Goldin defends himself by saying that the works represent an investment for the city. But a municipality should invest in such important works if a project (museological, cultural, tourist) is planned for the medium to long term: for now, in fact, the only hypothesized exhibition is Goldin’s, as far as we know. Which, moreover, does not yet have a defined project, since the curator has changed what was the initial idea in the running. In short: without planning, the risk is to have a space that will remain empty after the Goldin exhibition. One might then wonder why having to make public property, that is, that belongs to all citizens, submit to the logic of private individuals, without even an assessment of the spin-offs having been made. In fact, the revenues of the exhibition will all be forfeited by Goldin’s company, and there are no forecasts of what the spin-off will be in the city.
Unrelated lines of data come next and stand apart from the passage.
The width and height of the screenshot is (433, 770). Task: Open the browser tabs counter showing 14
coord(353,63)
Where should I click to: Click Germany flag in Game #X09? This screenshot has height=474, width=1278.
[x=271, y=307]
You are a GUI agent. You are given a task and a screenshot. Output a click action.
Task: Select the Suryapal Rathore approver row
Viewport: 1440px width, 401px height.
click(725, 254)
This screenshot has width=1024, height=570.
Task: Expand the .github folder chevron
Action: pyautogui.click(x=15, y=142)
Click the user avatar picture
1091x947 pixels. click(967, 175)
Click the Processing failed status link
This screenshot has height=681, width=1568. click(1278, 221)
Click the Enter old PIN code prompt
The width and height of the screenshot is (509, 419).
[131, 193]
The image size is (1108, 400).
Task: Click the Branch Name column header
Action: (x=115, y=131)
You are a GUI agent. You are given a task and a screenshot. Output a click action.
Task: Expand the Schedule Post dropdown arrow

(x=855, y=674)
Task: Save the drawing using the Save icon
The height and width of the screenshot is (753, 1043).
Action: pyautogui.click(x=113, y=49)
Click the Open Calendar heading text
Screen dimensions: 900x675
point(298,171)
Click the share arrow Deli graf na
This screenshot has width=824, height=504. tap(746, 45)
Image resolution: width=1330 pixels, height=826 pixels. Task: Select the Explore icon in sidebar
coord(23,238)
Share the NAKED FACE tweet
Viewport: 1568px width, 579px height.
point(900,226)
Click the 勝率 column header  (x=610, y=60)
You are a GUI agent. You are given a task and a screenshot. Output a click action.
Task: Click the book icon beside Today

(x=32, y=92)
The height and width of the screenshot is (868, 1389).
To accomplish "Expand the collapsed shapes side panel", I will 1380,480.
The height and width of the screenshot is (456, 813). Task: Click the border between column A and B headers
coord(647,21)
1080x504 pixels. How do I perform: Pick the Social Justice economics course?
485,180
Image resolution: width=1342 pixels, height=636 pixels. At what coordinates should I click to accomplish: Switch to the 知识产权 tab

If then the opening of the Bailo Museum were to slip (we understand that as of today there are still no certain dates), there is a serious risk that Treviso could be deprived, for an undefined time, of a good part of its artistic heritage. Finally, it is unclear what will be the fate of the artworks and municipal employees on the museum’s payroll. In short: there is to be on the alert, although the project seems already well underway and it will not be easy to revise it.